- **Text extract**:
Have you looked at Mcafee's settings to ensure that they are not interfering with the display?
If you are using IE try the free Firefox from
http://www.mozilla.org/products/firefox/
to see if it has the same problem.


----------



## surge 1 (Sep 3, 2005)

on my old computer i can few the graphics, not seen on the newer computer. on the old one it shows flash media player is showing the picture. i tried downloading flash player a option for downloading is given. but after i click on it there is no option for installing. and to the right of the page a error is shown for the request.


----------



## OBP (Mar 8, 2005)

Perhaps you already have "flash media player" on your computer and need to tell IE to allow it's use.
Have you tried Firefox yet?


----------



## surge 1 (Sep 3, 2005)

- **Data segment**:
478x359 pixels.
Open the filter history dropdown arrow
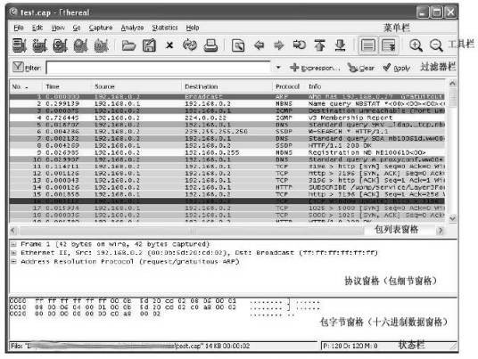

- **Task statement**: Continue the forum thread about graphics not displaying by writing the next post after its last line. The data can be left aside.

- **Exercise answer**:
i tried firefox, and it said i neede to install a plug in to view the pages.so i installed plug flash and it works fine. so flash is on my computer now is it not. is there some way to view it with ie. thanks again rick


----------



## OBP (Mar 8, 2005)

Sorry I do not know how to get IE to use Flash.


----------



## bpmurray (Jun 3, 2003)

When the Flash player installs, it usually installs into all browsers, so it should be there.


----------



## surge 1 (Sep 3, 2005)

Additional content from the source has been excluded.